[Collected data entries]

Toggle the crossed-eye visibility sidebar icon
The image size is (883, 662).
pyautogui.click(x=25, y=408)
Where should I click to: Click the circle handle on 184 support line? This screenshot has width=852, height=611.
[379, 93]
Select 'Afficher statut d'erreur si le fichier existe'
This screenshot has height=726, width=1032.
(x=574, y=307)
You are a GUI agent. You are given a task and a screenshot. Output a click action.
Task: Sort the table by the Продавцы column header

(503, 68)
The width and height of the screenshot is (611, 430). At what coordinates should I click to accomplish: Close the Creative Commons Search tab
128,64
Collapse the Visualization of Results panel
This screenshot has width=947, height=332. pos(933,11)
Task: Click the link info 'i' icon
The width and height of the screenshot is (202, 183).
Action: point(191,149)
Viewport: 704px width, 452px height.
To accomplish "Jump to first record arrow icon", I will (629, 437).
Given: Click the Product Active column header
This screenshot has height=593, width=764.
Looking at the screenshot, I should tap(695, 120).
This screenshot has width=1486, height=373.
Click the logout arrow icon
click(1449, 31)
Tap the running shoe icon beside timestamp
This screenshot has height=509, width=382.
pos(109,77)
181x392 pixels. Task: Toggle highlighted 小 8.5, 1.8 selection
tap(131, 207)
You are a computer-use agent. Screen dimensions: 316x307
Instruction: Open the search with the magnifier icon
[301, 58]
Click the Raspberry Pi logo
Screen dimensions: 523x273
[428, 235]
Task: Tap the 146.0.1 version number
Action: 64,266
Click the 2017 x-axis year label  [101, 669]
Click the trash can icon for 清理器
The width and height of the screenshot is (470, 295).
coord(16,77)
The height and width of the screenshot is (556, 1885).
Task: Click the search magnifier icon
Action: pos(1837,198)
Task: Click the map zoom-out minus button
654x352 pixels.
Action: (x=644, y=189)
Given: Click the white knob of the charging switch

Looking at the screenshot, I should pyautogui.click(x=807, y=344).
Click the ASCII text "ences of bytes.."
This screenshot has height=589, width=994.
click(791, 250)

(What you need to do)
In full and without alteration, write out each record.

(Exercise answer)
Toggle the crossed-eye visibility sidebar icon
The image size is (883, 662).
pyautogui.click(x=25, y=408)
Where should I click to: Click the circle handle on 184 support line? This screenshot has width=852, height=611.
[379, 93]
Select 'Afficher statut d'erreur si le fichier existe'
This screenshot has height=726, width=1032.
(x=574, y=307)
You are a GUI agent. You are given a task and a screenshot. Output a click action.
Task: Sort the table by the Продавцы column header

(503, 68)
The width and height of the screenshot is (611, 430). At what coordinates should I click to accomplish: Close the Creative Commons Search tab
128,64
Collapse the Visualization of Results panel
This screenshot has width=947, height=332. pos(933,11)
Task: Click the link info 'i' icon
The width and height of the screenshot is (202, 183).
Action: point(191,149)
Viewport: 704px width, 452px height.
To accomplish "Jump to first record arrow icon", I will (629, 437).
Given: Click the Product Active column header
This screenshot has height=593, width=764.
Looking at the screenshot, I should tap(695, 120).
This screenshot has width=1486, height=373.
Click the logout arrow icon
click(1449, 31)
Tap the running shoe icon beside timestamp
This screenshot has height=509, width=382.
pos(109,77)
181x392 pixels. Task: Toggle highlighted 小 8.5, 1.8 selection
tap(131, 207)
You are a computer-use agent. Screen dimensions: 316x307
Instruction: Open the search with the magnifier icon
[301, 58]
Click the Raspberry Pi logo
Screen dimensions: 523x273
[428, 235]
Task: Tap the 146.0.1 version number
Action: 64,266
Click the 2017 x-axis year label  [101, 669]
Click the trash can icon for 清理器
The width and height of the screenshot is (470, 295).
coord(16,77)
The height and width of the screenshot is (556, 1885).
Task: Click the search magnifier icon
Action: pos(1837,198)
Task: Click the map zoom-out minus button
654x352 pixels.
Action: (x=644, y=189)
Given: Click the white knob of the charging switch

Looking at the screenshot, I should pyautogui.click(x=807, y=344).
Click the ASCII text "ences of bytes.."
This screenshot has height=589, width=994.
click(791, 250)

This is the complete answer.